Największą wyspą jest Elba potem Capraia, Giglio i Montecristo - ta z powieści Aleksandra Dumas'a.
Z małego portu Santo Stefano wypłynęliśmy niewielkim promem na zatokę a potem w kierunku wyspy Giglio.



Wyspa ma 13km kw. i około 1500 mieszkańców. W małym porcie do którego wpływają wszystkie promy, żaglówki, motorówki i straż morska jest zatopiony statek '' Costa Concordia ''.  13 stycznia 2012r doszło do katastrofy włoskiego staku wycieczkowego. Statek wypłynął z portu w Civitavecchia w tygodniowy rejs po Morzu Śródziemnym. Obrał kurs do Savony w południowej Ligurii. Na pokładzie było 3216 pasażerów i 1013 członków załogi. W pobliżu wyspy Isola del Giglio uderzył w najmniejszą z wysepek Le Scole, na głebokości 8 m, w odległości 92-96 m od brzegu. Po awarii siłowni statek zaczął się stopniowo przechylać a potem osiadł na skałach przed wejsciem do małego portu Isola del Giglio.

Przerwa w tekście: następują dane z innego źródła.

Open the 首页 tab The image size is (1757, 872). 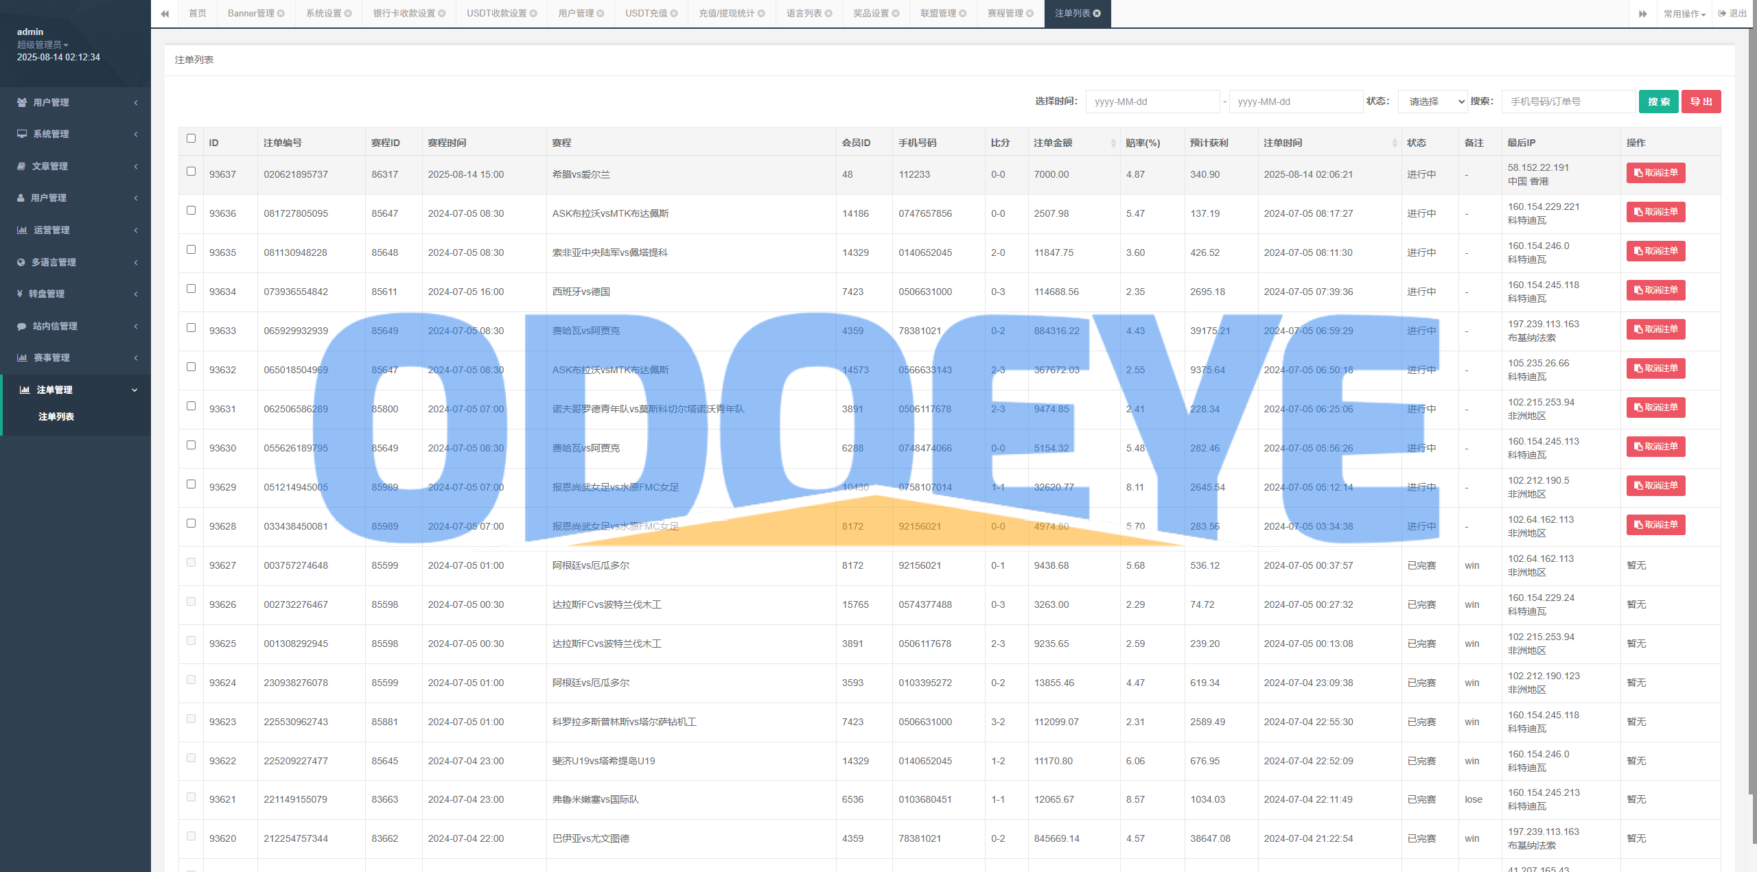click(198, 14)
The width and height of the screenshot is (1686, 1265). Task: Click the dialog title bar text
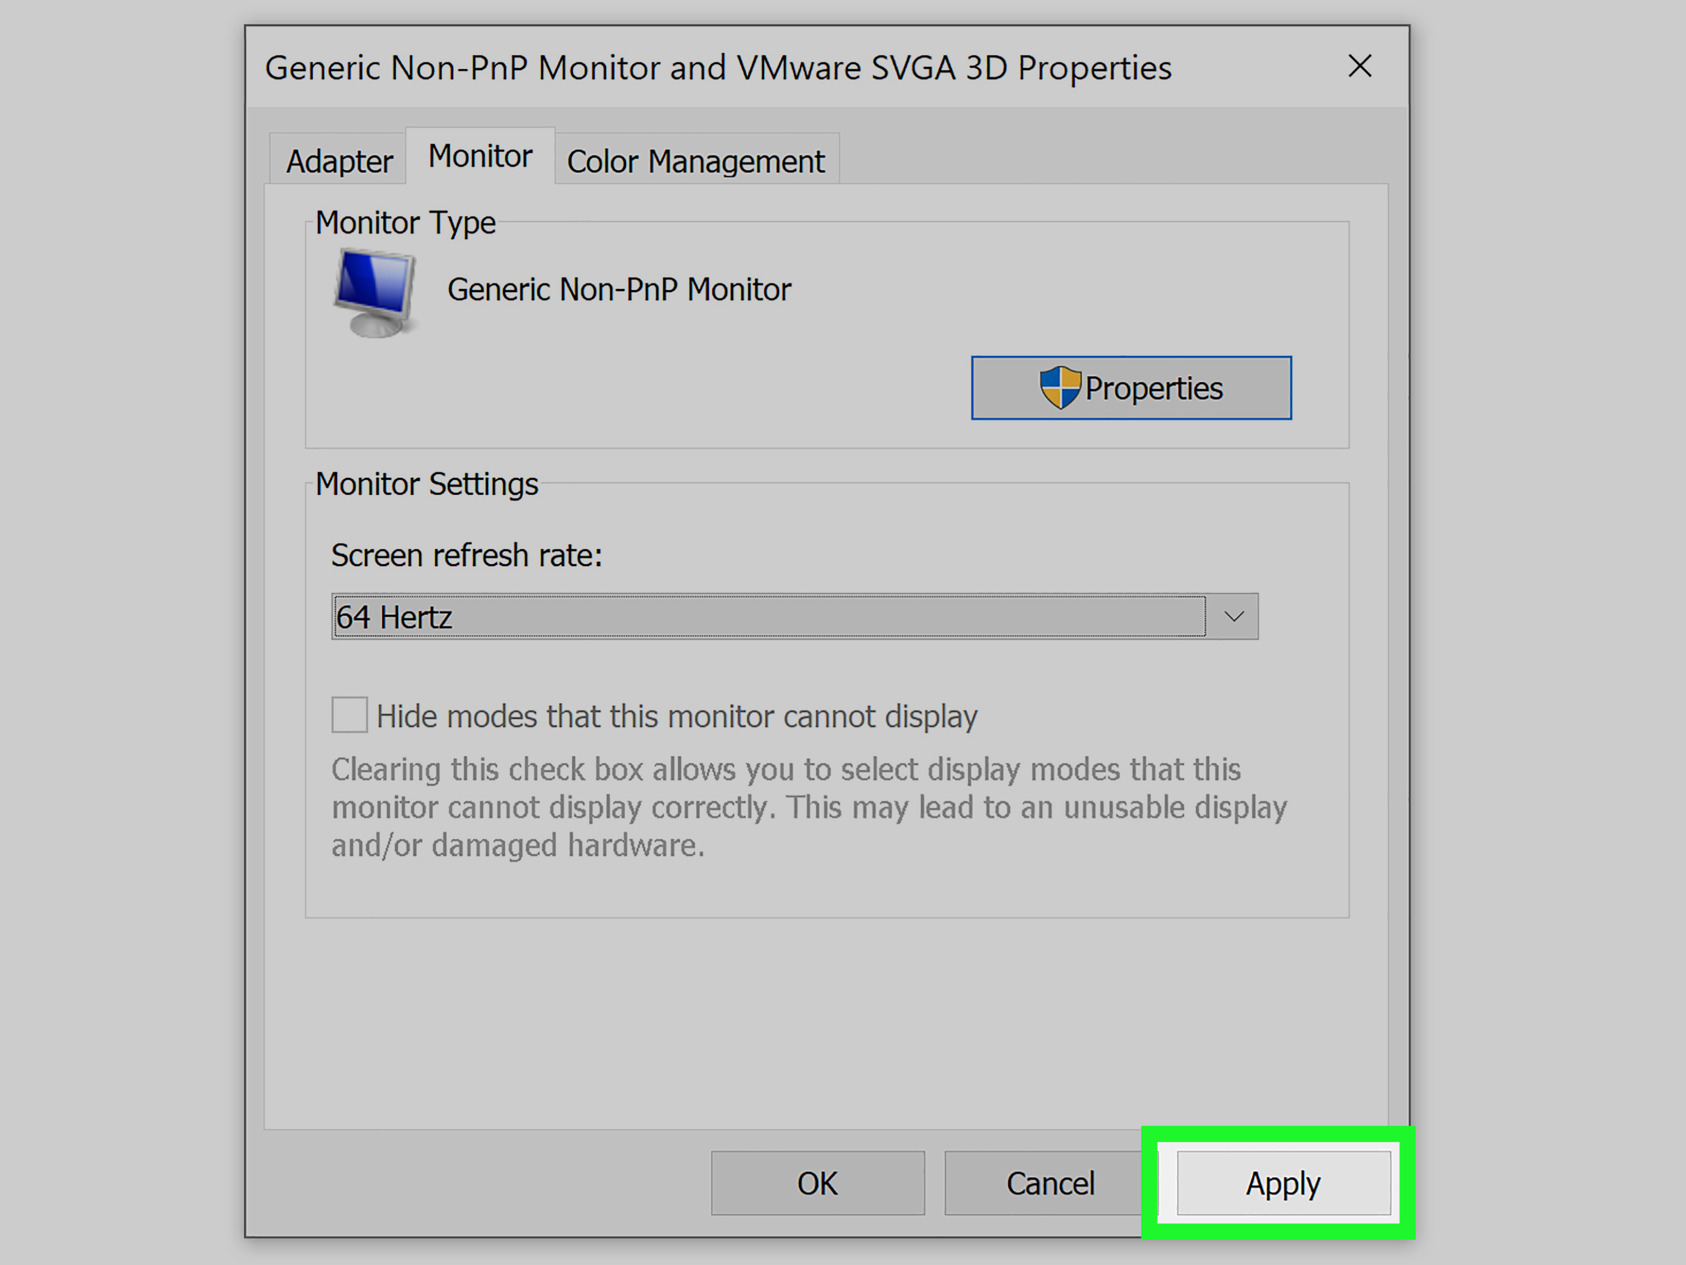(x=717, y=68)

Wdzierająca się woda do kadłuba oraz podparcie na skałach przemieściły środek ciężkości statku i sprawiły, że '' Costa Concordia '' zaczęła się silnie przewracać na prawą burtę i ostatacznie osiadła na skalnej  mieliznie z przechyłem 80 stopni w odległości kilkudziesięciu metrów od skał wybrzeża.

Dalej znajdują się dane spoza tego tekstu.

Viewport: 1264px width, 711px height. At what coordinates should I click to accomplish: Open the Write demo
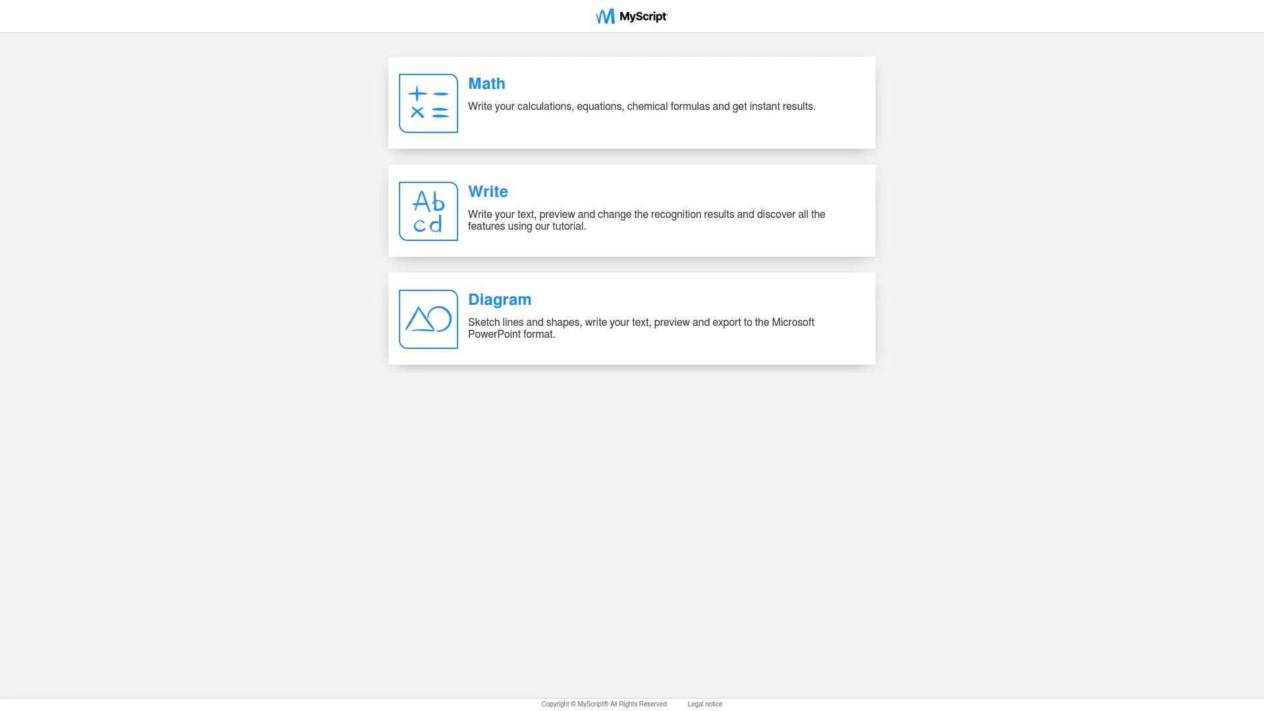pos(631,210)
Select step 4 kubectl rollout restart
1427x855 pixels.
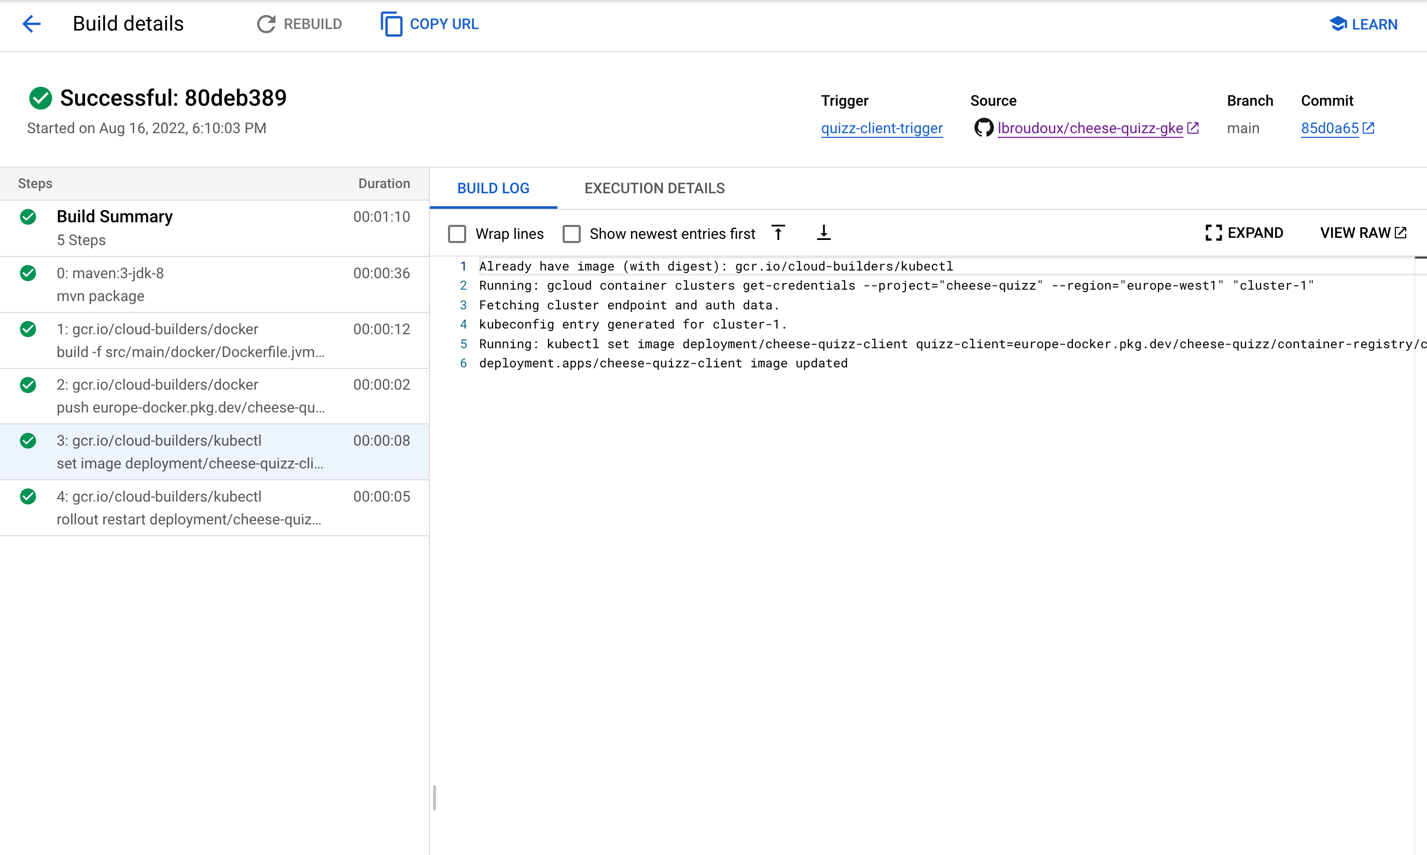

W wyniku katastrofy śmierć poniosło kilkanaście osób a ponad dwadzieścia zostało uznanych za zaginione, ranne zostały 64.

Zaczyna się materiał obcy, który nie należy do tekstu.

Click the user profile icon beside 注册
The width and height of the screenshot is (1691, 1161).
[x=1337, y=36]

Isola del Giglio to wielka góra wystająca z morza, nie ma tu długich, piaszczystych plaż, strome i skalne zbocza opadają do samego morza. Z portu, autobusem, można dojechać na szczyt. Tu są najpiękniejsze widoki, w pogodny dzień można zobaczyć nawet Elbę.


Mnie na tej wycieczce pogoda nie dopisała, najpierw było mglisto a potem zaczęło padać.
W drodze powrotnej towarzyszyło nam kilka mew.


Bardzo,bardzo trudno sfotografować ptaka w locie, o wiele łatwiej gdy usiądzie i czeka na rzucane pożywienie.